तो उनको एक मछली निगल गयी और यूनुस खुद (अपनी) मलामत कर रहे थे

Tayca: 

แล้วปลาตัวใหญ่ได้กลืนเขา และเขาสมควรที่จะถูกตำหนิ

İbranice: 

והלוויתן בלע אותו בעודו (יונה) מאשים את עצמו

Hırvatça: 

i riba ga proguta, a bio je zaslužio prijekor,

Rumence: 

Peştele l-a înghiţit pe când se dojenea pe sine.

Transliteration: 

Failtaqamahu alhootu wahuwa muleemun

Türkçe: 

Derken, kendisini balık yutmuştu.

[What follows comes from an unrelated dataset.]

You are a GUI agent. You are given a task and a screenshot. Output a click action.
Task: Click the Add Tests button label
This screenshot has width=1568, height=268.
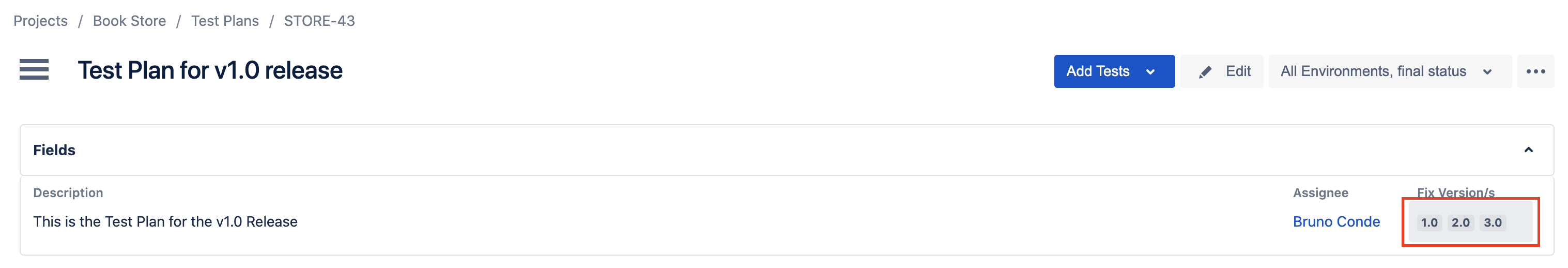click(x=1098, y=71)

O kendi kendini kınayıp duruyordu.

Sahih International: 

Then the fish swallowed him, while he was blameworthy.

İngilizce: 

Then the big Fish did swallow him, and he had done acts worthy of blame.

Azerbaycanca: 

(Yunis Allahın izni olmadan qövmünü tərk edib getdiyinə görə) özünü qınayarkən (dənizə atılarkən) balıq onu udmuşdu.

Süleyman Ateş: 

(Yunus, Rabbinden izinsiz olarak kavminden ayrıldığı için) Kendi kendisini kınarken (denize attılar) balık onu yuttu.

Diyanet Vakfı: 

Yunus kendini kınayıp dururken onu bir balık yuttu.

Erhan Aktaş: 

O kendisini suçlayıp dururken, hût(1) onu yuttu.

Kral Fahd: 

Yunus kendini kınayıp dururken onu bir balık yuttu.

Hasan Basri Çantay: 

O, kınanmış bir halde iken kendisini hemen balık yutmuşdu.

Muhammed Esed: 

(sonra o´nu denize atmışlar ve) denizde büyük balık tarafından yutulmuştu, çünkü kınananlardan biriydi.

Gültekin Onan: 

Derken onu balık yutmuştu, oysa o kınanmıştı.

Ali Fikri Yavuz: 

(Kavminden kaçmış olduğundan ötürü) nefsini kınamış bir halde iken, hemen balık onu yuttu.

Portekizce: 

E uma baleia o engoliu, porque era repreensível.

İsveççe: 

[och de kastade honom i havet] och han slukades av en väldig fisk - han hade nämligen begått ett svårt fel.

Farsça: 

پس آن ماهی بزرگ او را بلعید، در حالی که سزاوار سرزنش بود.

Kürtçe: 

(خرایە دەریاکە و) ئەمجا نەھەنگێك قووتی دا ئەویش شایانی سەرزەنشت بوو

Özbekçe: 

Бас, уни маломатга лойиқ бўлган ҳолида наҳанг балиқ ютди.

Malayca: 

Setelah itu ia ditelan oleh ikan besar, sedang ia berhak ditempelak.

Arnavutça: 

dhe peshku e përbiu atë, e ai ishte i qortuar,

Bulgarca: 

И го глътна китът, и заслужи порицание.

Sırpça: 

и риба га прогута, а био је заслужио прекор,

Çekçe: 

a pohltila jej ryba, zatímco pokárání zasloužil.

Urduca: 

آخرکار مچھلی نے اسے نگل لیا اور وہ ملامت زدہ تھا

Tacikçe: 

Моҳӣ фурӯ бурдаш ва ӯ лоиқи сарзаниш буд.

Tatarca: 

Аны дәрхәл бер зур балык йотты, вә ул Аллаһ рөхсәтеннән башка кавемен ташлап киткәне өчен үзен үзе шелтәлидер.

Endonezyaca: 

Maka ia ditelan oleh ikan besar dalam keadaan tercela.

Amharca: 

እርሱም ተወቃሽ ሲሆን ዐሳው ዋጠው፡፡

Tamilce: 

ஆக, (அவர் தன்னை கடலில் எறியவே) அவரை திமிங்கலம் விழுங்கியது. அவர் (தனது இறைவனின் கட்டளை இன்றி கடலுக்கு சென்றதால்) பழிப்புக்குரிய செயலை செய்தவர் ஆவார்.

Korece: 

그때 큰 고기가 그를 삼켜 버렸으니 이는 그의 비난받을 행 위 때문이었노라

Vietnamca: 

Rồi một con cá voi đã nuốt chửng Y vì Y đã phạm một điều đáng trách.(2) (2) Xem câu 87 chương 21 – Al-Ambiya’.